• _Written instruction 1_: Collect every line from the entries below that contains the word "Task", and copy each one in full.

• _Given text_:
⁂

03 · CASE STUDY · 6 MIN READ

AI Skill & Career Navigator

After a layoff I kept returning to the same practical questions — what belonged next on the path, which skills deserved the next increment of effort, and how AI might widen the map of adjacent opportunities without replacing judgment. This concept asks what career guidance feels like when the model behaves like a transparent collaborator rather than a black-box authority.

ROLE
Product Designer (lead)
YEAR
2026
TEAM
Independent · Personal project · AI workflow exploration
SURFACE
Web · AI guidance · Learning roadmap
STATUS
Live prototype / Concept

Interactive prototype, archived workflow, and full case narrative.

03 · GOALS · SKILL GAPS · ROADMAP · REASONING
COVER

PRODUCT DESIGNER (LEAD) · INDEPENDENT · PERSONAL PROJECT · AI WORKFLOW EXPLORATION

01 · THE PREMISE

WHAT IT IS

Career guidance, mapped.

The Navigator is a self-directed product sketch for anyone trying to grow, pivot, or level up — especially when certainty is scarce. Typical learning catalogs answer “what courses exist”; they rarely synthesize where you are today, where you intend to stand, and which moves genuinely close that distance.

The experience stays guided without becoming prescriptive chat: capture background (résumé or skill context), name goals, run a structured skill-gap read, then surface a roadmap that leaves room for “why here, why now.” Compress uncertainty into actionable next steps, but refuse to disguise inference as destiny.

02 · THE LENS

TRUST

Transparency before prescription.

Career decisions carry weight. Recommendations that sound final without lineage feel careless — people need receipts for what was inferred from which inputs, and honest language when the model is guessing.

That lens shaped every layout choice here: prioritize inspectable reasoning, separate user-stated facts from model inference, surface uncertainty plainly, and let someone reject a line of advice without the whole thread collapsing.

Make the model show its work. Otherwise it's just a confident stranger in your career.
03 · THE THINKING

PROCESS

Discovery through prototype.

Work tracked a familiar arc: discovery and definition → journey maps and IA → wireframes → high-fidelity UI → clickable prototype. Notes and scope stayed light in Notion; FigJam held the backbone so structure survived iteration.

Figma Make and other AI builds shortened scaffolding time, yet pacing and critique stayed firmly in designer hands. Tools accelerated reach; they did not outsource intent. The gamble was seeing whether speculative AI interfaces could stay legible enough to critique in the same sprint they were mocked.

PROMPT · TRANSPARENCY CONTRACTClaude · excerpt
You are a career guide. You are not a coach, mentor, or oracle. For every recommendation you make, you MUST surface: - The 2–3 specific user inputs that drove this suggestion - The assumption you made (and how confident you are in it) - One adjacent path you considered and chose not to recommend Never use the word 'should.' Use 'one option is' or 'a path you could explore.' Always offer the user a way to say: 'this doesn't sound like me.'
04 · THE SYSTEM

STRUCTURE

Conversation, map, and receipts—grounded in a real journey.

⁂

• _Source material_:

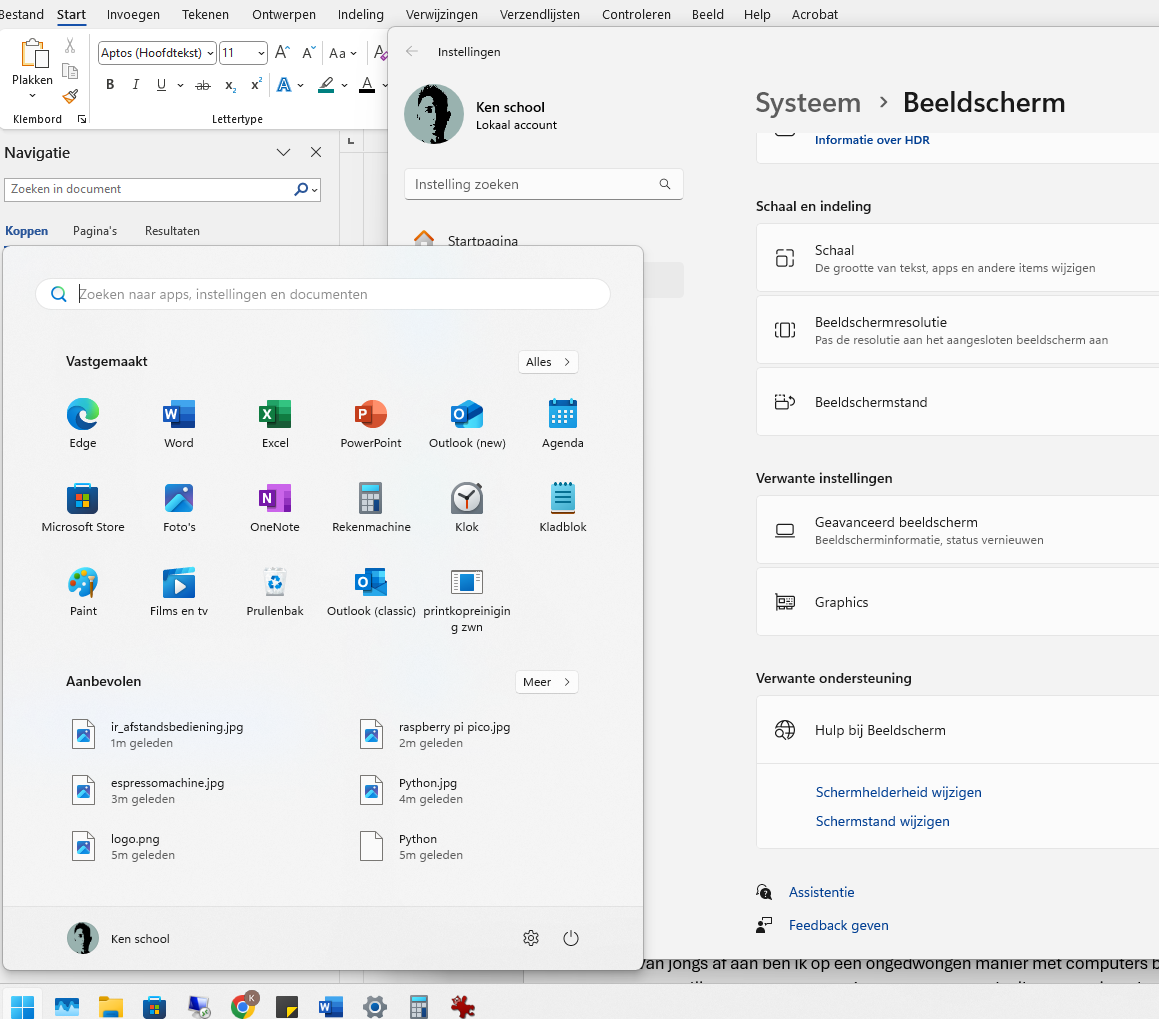Open the font color picker arrow
The width and height of the screenshot is (1159, 1019).
pos(384,86)

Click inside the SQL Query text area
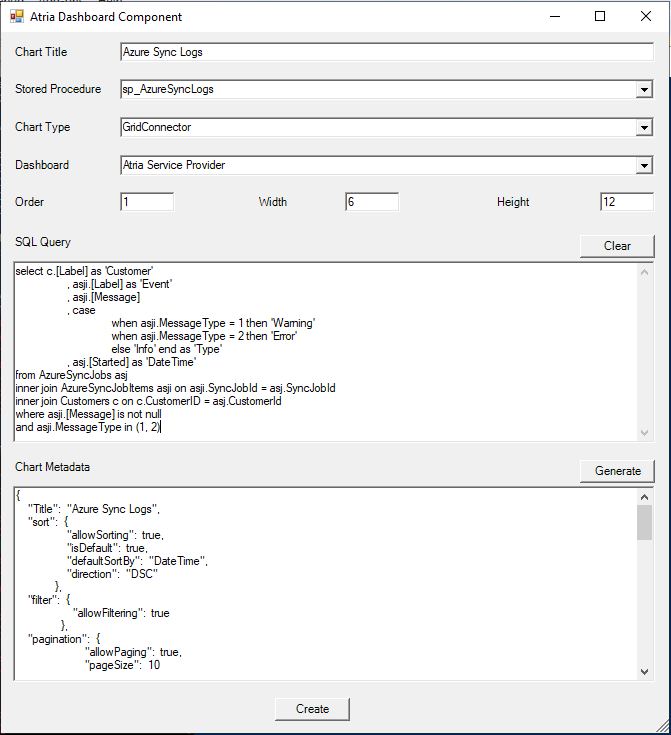point(326,352)
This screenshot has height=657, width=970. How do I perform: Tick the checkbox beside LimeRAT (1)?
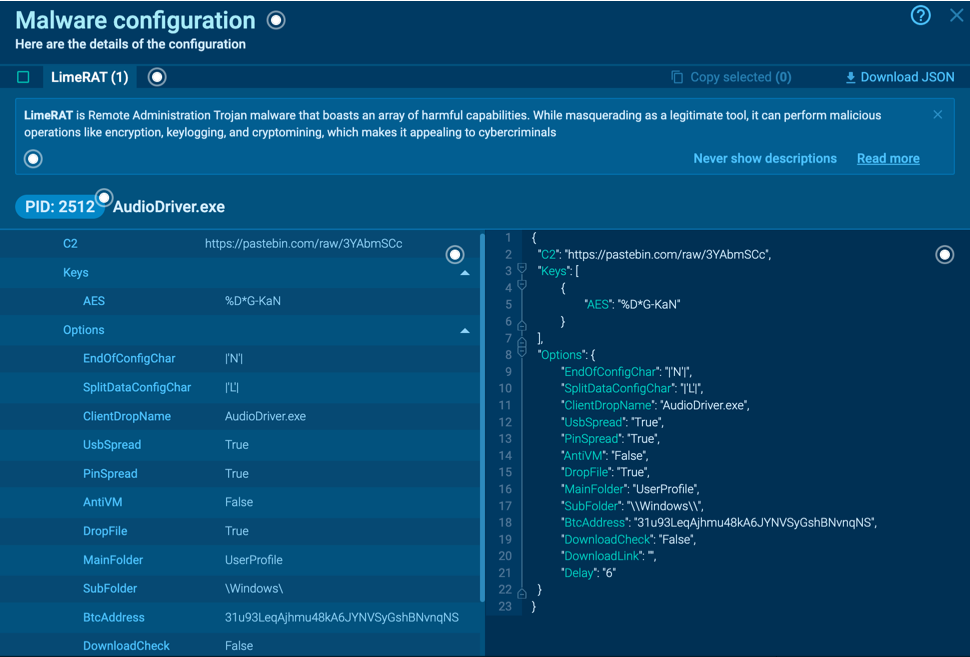(23, 77)
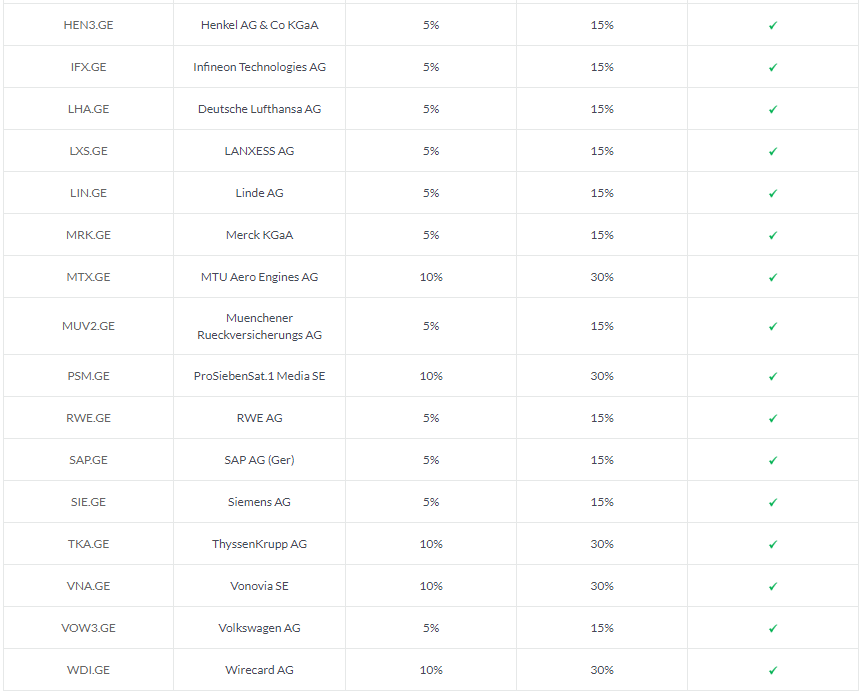Click the green checkmark in MTX.GE row
Viewport: 861px width, 693px height.
pos(773,277)
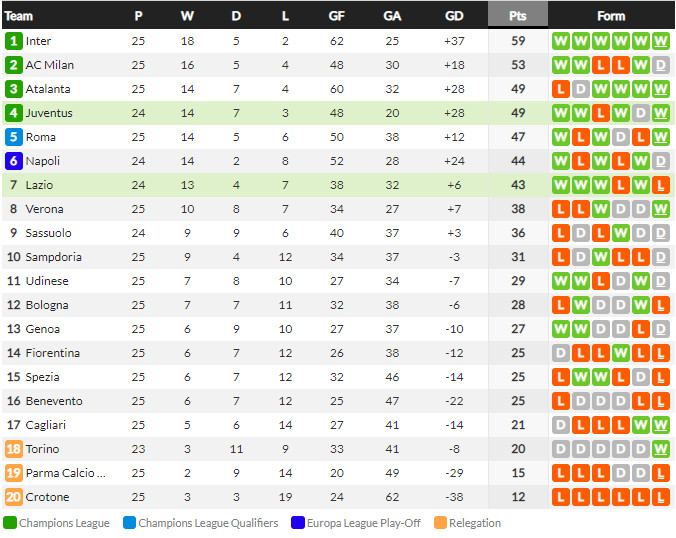This screenshot has width=676, height=538.
Task: Click Lazio's latest underlined loss form icon
Action: [x=661, y=185]
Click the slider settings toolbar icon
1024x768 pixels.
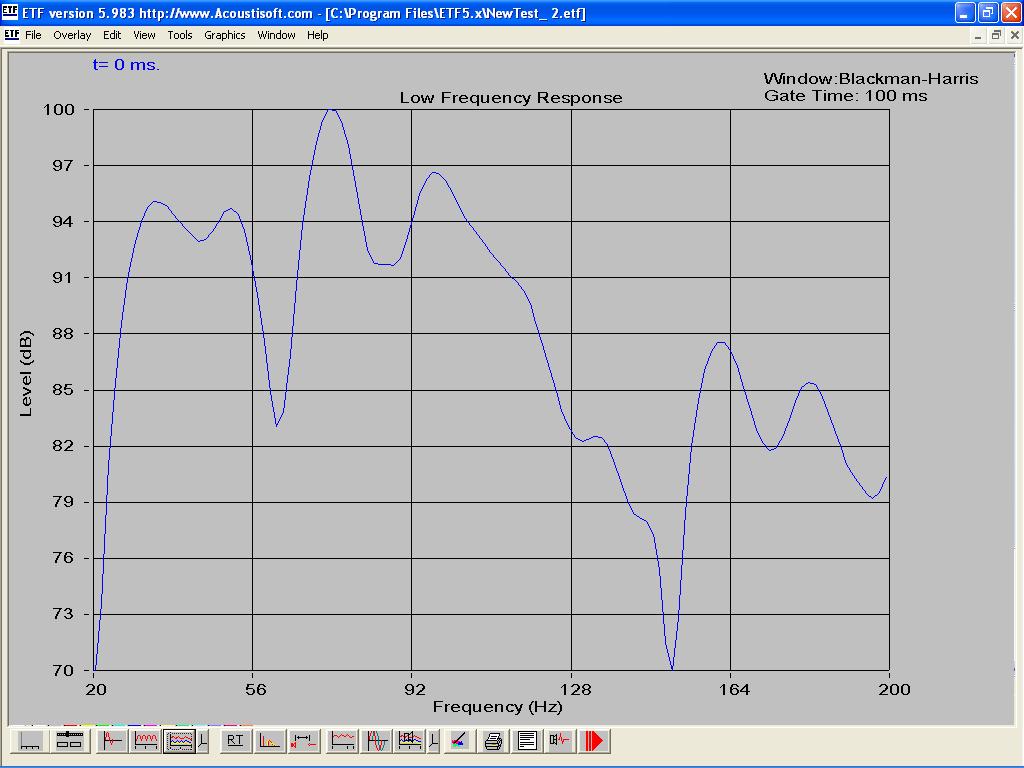[x=68, y=741]
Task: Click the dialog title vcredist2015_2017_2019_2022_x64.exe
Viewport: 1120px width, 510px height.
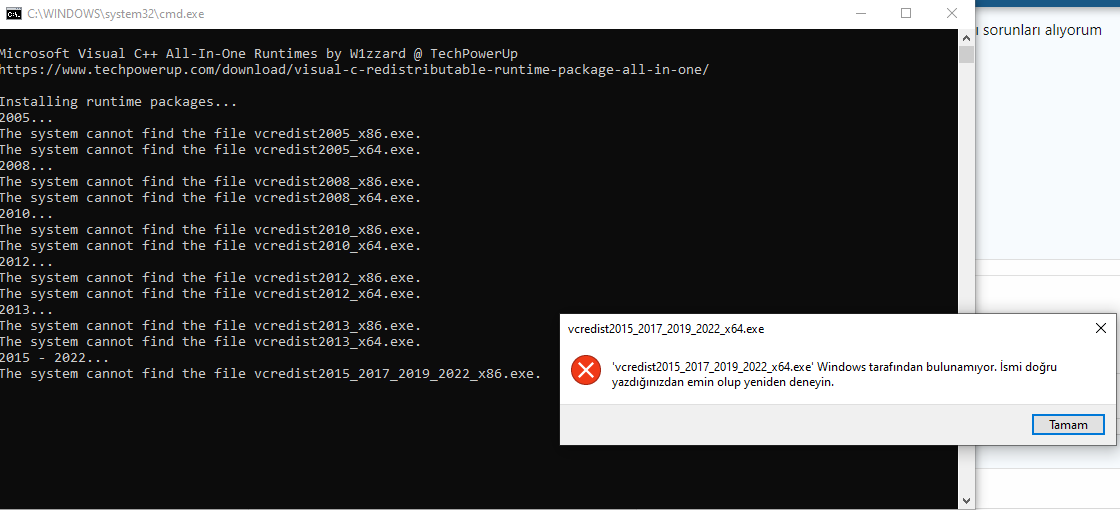Action: click(x=666, y=329)
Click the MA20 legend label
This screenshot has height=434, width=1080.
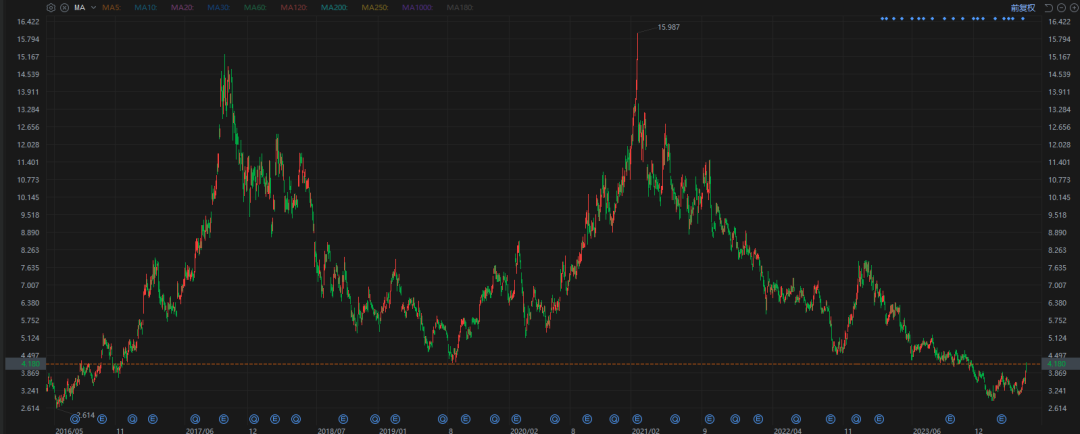pyautogui.click(x=182, y=7)
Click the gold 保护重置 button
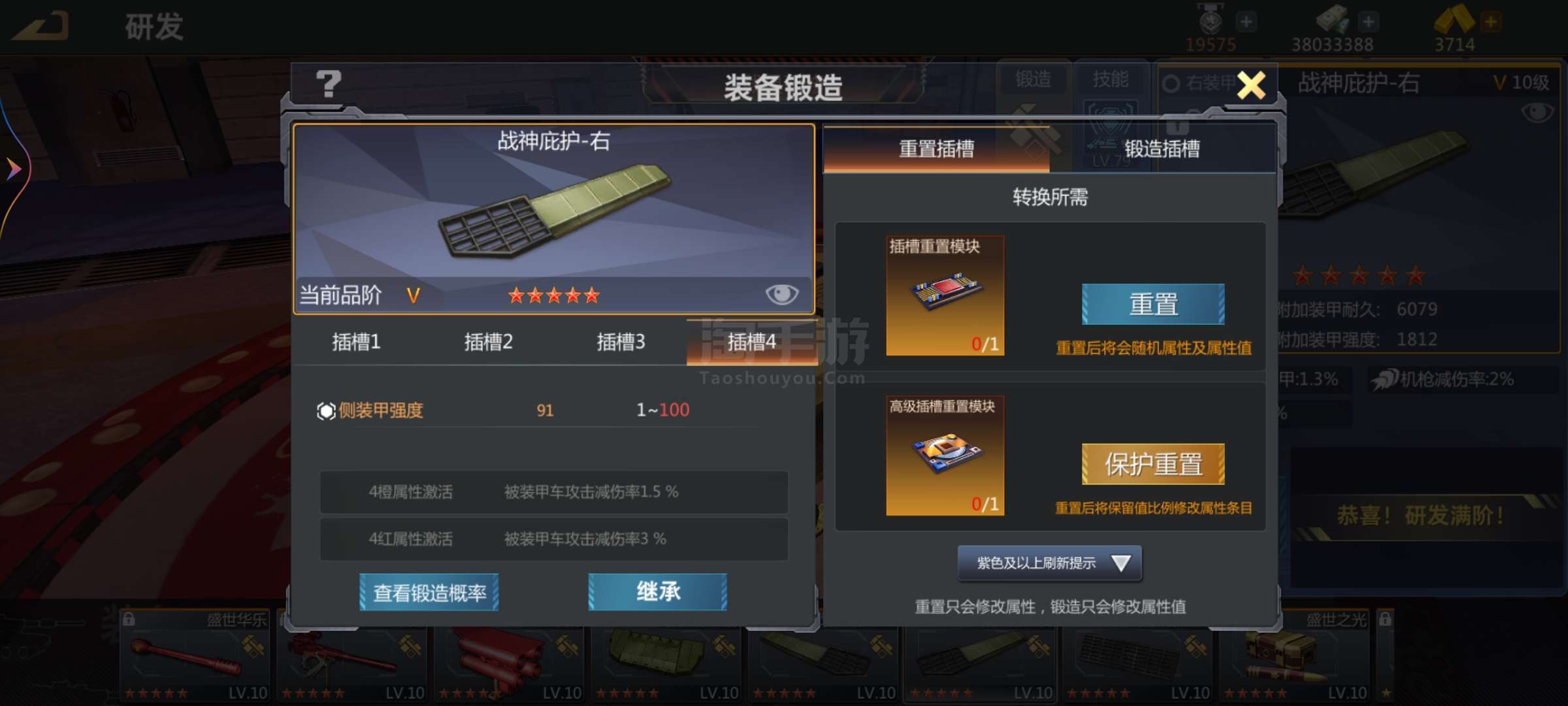Image resolution: width=1568 pixels, height=706 pixels. [1153, 464]
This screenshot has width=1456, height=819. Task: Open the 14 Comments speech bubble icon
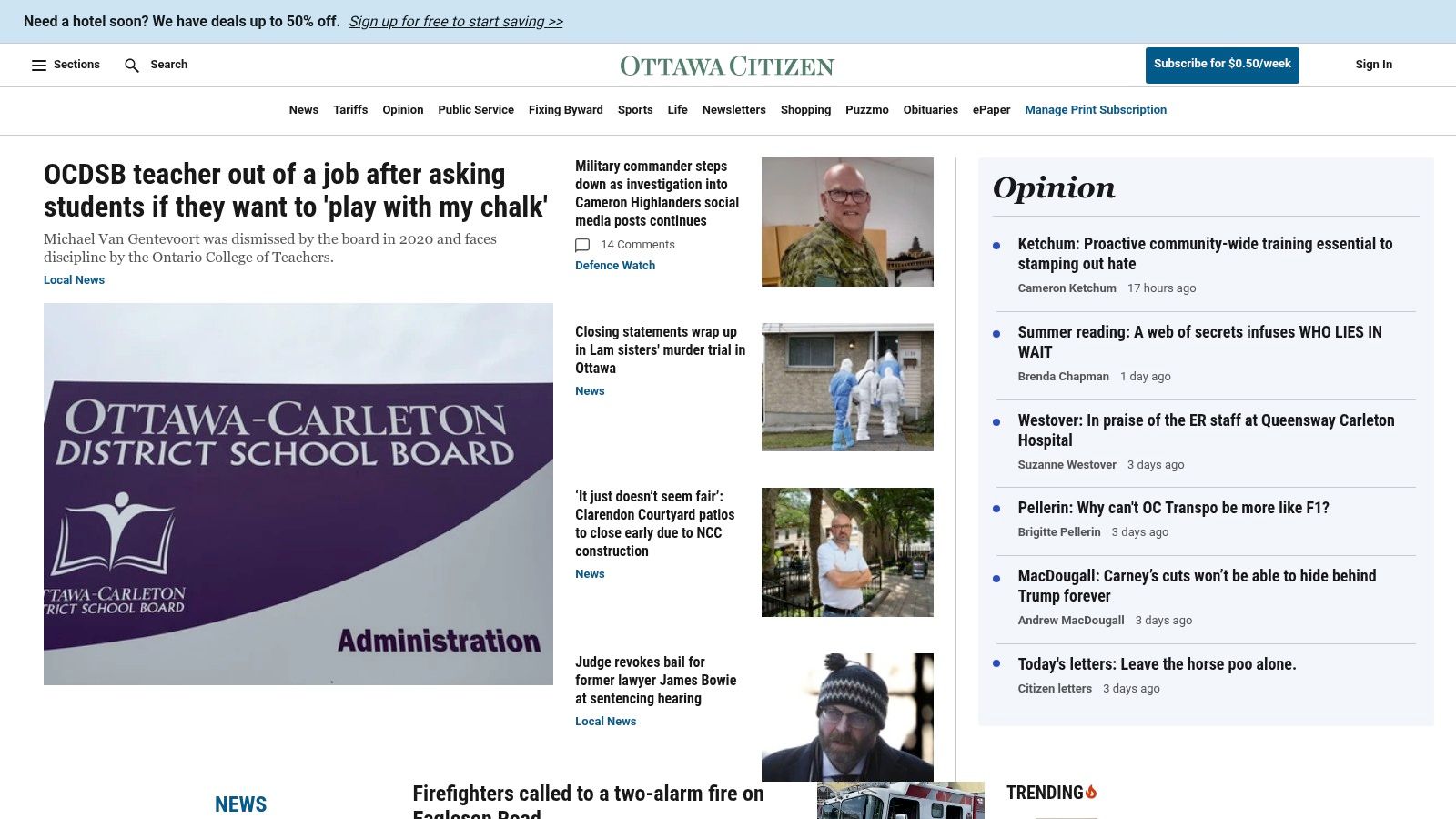click(582, 245)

⁂

• _Written instruction 2_: Continue the case study on the AI Skill & Career Navigator above from the point where it stops.

• _Exercise result 1_:
Task: Click Lazio's latest underlined loss form icon
Task: Click the dialog title vcredist2015_2017_2019_2022_x64.exe
This screenshot has width=1456, height=819. Task: Open the 14 Comments speech bubble icon

• _Exercise result 2_:
The IA follows the skeleton that first appeared in FigJam: onboarding and profile capture, résumé or skill context, goal selection, AI-assisted gap analysis, a generated roadmap, light progress cues, and a rationale layer reachable whenever someone asks why a move exists.

Conversation gathers intent and texture; the map is the durable view of gaps and ordered bets; receipts bundle the rationale so validation feels like reviewing evidence, not arguing with vibes.

Discovery flow — context in, structured path out.
05 · THE PRODUCT

THE SCREENS

Screens that build on each other.

The narrative opens calmed and grounded — why the tool exists, what it will ask for — then folds into gap framing that reads plainly, finishes on a roadmap that behaves like sequence instead of overwhelm, with detail drawers that reopen the receipts behind each suggestion.

Every major nod keeps a tether to reasoning: what shifted, what remains uncertain, and what the learner can revisit or reject without losing coherence.

Landing → analysis → roadmap → transparent detail.

06 · THE CRAFT

CLOSE-UP

Receipts, defined simply.

A receipt is the explanation tethered to a suggestion: captured inputs, inferences drawn, discarded alternatives, and why this roadmap item surfaced. Trust lives there — not appended as an FAQ afterward.

Visually the story favors editorial calm: restrained palette, disciplined hierarchy, a single accent thread for “live” synthesis so credibility reads as clarity, not spectacle.

07 · THE OUTCOME

RESULT

What the concept demonstrates.

Independent exploration rather than shipped production — the artifact is a narrative plus interactive prototype spanning framing through fit-and-finish, evidence that ambiguity can stay steered without surrendering hierarchy to tooling.

Transparent recommendation scaffolding stayed non-negotiable: if the roadmap cannot explain lineage, it missed the premise. Along the way the work also catalogs how assistant-led workflows shorten discovery cycles when humans still hold the bar for intent, coherence, and care.

08 · REFLECTION

WHAT I LEARNED

Clarity, control, and visible reasoning.

AI enlarged the breadth of drafts and variants; it did not absolve sequencing, tone, or responsibility. Explicit guardrails — what qualifies as proof, where uncertainty earns a label, how users steer correction — preceded anything that deserved to sound predictive.

What carries forward elsewhere: collaborate with models in the open. Pair assistants with clarity, consent, and visible reasoning people can sanity-check; that pairing is what keeps high-stakes exercises like career navigation feeling humane.